Re: rfc seamless migration

[Date Prev][Date Next][Thread Prev][Thread Next][Date Index][Thread Index]

 



Hi,

Alon Levy píše v Ne 10. 06. 2012 v 17:44 +0300:
> On Sun, Jun 10, 2012 at 04:32:54PM +0200, Hans de Goede wrote:
> > Hi,
> > 
> > On 06/10/2012 11:05 AM, Yonit Halperin wrote:
> > >Hi,
> > >
> > >As the qemu team rejected integrating spice connection migration in qemu migration process, we remain with a solution that will involve libvirt, and passing data from the src to the target via the client. Before I continue with the implementation I'd like to hear your comments on the details:
> > >
> > >Here is a reminder about the problems we face:
> > >(1) Loss of data: we would like the client to continue the connection from the same point the vm was stopped. For example, we want any usb/smartcard devices to stay attached, and we don't want to lose any data that was sent from the client to the vm, or partial data that was read from a device, but hasn't reached its destination before migration.
> > >
> > >(2) The qemu process in the src side can be closed by libvirt as soon as the migration state changes to "completed". Thus, we can't reliably pass any data between the src server and the client after migration has completed.
> > >
> > >These problems can be addressed by the following:
> > >Add a qmp event for spice migration completion. libvirt will need to wait not only for qemu migration completion, but also for this qmp event, before it closes the src qemu.
> > >Spice is required to know whether libvirt supports this, or not, in order to decide which migration approach to take (semi or seamless).
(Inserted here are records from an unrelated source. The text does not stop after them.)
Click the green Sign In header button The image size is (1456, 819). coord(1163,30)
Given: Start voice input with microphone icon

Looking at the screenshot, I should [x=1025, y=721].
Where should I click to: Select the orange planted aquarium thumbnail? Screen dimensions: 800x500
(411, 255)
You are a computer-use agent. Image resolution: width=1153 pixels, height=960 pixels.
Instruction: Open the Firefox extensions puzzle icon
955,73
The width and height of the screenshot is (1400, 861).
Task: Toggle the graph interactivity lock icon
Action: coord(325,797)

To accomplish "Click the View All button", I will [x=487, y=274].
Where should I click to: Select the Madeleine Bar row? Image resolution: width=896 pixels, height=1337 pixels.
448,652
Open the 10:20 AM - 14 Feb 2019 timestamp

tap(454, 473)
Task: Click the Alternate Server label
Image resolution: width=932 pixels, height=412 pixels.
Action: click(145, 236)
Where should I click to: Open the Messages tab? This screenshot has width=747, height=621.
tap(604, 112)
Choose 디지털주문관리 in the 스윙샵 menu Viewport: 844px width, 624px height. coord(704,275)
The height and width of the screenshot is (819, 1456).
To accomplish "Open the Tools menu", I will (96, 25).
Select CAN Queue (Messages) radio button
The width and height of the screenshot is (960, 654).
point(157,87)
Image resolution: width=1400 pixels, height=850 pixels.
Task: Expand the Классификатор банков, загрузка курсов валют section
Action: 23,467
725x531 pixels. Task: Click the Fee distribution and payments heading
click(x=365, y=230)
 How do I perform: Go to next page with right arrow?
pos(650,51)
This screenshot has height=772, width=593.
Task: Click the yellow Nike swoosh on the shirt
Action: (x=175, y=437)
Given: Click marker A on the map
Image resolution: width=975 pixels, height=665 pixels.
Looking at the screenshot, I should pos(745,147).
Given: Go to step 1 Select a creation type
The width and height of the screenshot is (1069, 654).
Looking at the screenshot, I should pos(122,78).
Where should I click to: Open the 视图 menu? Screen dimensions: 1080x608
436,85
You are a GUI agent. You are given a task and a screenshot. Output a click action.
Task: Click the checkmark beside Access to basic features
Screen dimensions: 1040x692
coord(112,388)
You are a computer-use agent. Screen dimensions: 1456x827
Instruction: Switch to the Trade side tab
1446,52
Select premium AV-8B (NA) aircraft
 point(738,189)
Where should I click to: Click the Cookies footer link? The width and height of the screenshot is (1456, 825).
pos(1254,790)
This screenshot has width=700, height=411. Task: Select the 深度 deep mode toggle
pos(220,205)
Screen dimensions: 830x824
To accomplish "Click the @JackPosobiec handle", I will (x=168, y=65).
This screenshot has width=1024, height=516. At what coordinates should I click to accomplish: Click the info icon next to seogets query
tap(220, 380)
For this aim, we will add a new parameter to the spice configuration in the qemu command line (e.g., seamless-migration=on), and if it is set by libvirt we can assume libvirt will wait for spice migration.
> > >After qemu migration is completed, the src server will pass migration data to the target via the client/s. When the clients disconnect from the src and switch completely to the target, we send the new qmp event.
> > >
> > >
> > >migration data transfer
> > >=======================
> > >Our historical MSG_MIGRATE pathway, provides support for sending all pending outgoing data from the client to the server, and vice-versa, before we fill the migration data.
> > >Each channel defines its own migration data.
> > >(1) MSG_MIGRATE is the last message that is sent from the src server channel to the client, before MIGRATE_DATA.
> > >(2) If the messages flags have MIGRATE_NEED_FLUSH, the client write all its outgoing data, and then sends FLUSH to the server. (3) Then the client
> > >channel waits for MIGRATE_DATA message, and does nothing besides that. (4) When it receives the message, it switches to the target completely and passes it the migration data.
> > >
> > >(1) server channel--->MSG_MIGRATE...in-flight messages--->client
> > >(2) client channel-->MSGC_FLUSH_MARK...in-flight messages-->server
> > >(3) server channel-->MSG_MIGRATE_DATA-->client
> > >(4) client channel-->MSGC_MIGRATE_DATA-->target server
> > >
> > >Obligatory migration data:
> > >-------------------------
> > >(1) agent/spicevmc/smartcard write buffer. i.e., data that reached the server after savevm, and thus was not written to the device.
> > >Currently, spicevmc and smartcard do not have write buffer, but since buffers can reach the server after savevm, they should have one. I'm not sure if even today they should attempt to write to the guest if it is stopped. The agent code also can write to the guest even if it is stopped; I think it is a bug.
> > >(2) agent/smartcard partial data that had been read from the device and wasn't sent to the client since its reading hasn't completed.
> > >Currently we don't have such data for spicevmc, because we push to the client any amount of data we read. In the future we might want to control the rate and the size of data we send/receive, and then we will have outgoing buffer.
> > 
> > I'm still not a big fan of the concept of server data going through the client, this means the server
> > will need to seriously sanity check what it receives to avoid potentially new attacks on it.
> > 
> > I'm wondering why not do the following:
> > 
> > 1) spicevmc device gets a savevm call, tell spice-server to send a message to the client telling it
> > to stop sending more data to *this* server.
> > 2) client sends an ack in response to the stop sending data server
> > 3) server waits for ack.
> > 4) savevm continues only after ack, which means all data which was in flight has been received.
> 
> Have you seen the qemu-devel thread Yonit referred to in the beginning?
> Let me quote:
> "
> Spice is *not* getting a hook in migration where it gets to add
> arbitrary amounts of downtime to the migration traffic.  That's a
> terrible idea.
> "
> 
> It didn't continue any better.
> 
> http://lists.nongnu.org/archive/html/qemu-devel/2012-06/msg00559.html
> 

Rather naïve question: have anybody tried to push two phase migration to
qemu, first just data needed for VM sync and second other stuff not
needed to actually run VM, including spice-server state?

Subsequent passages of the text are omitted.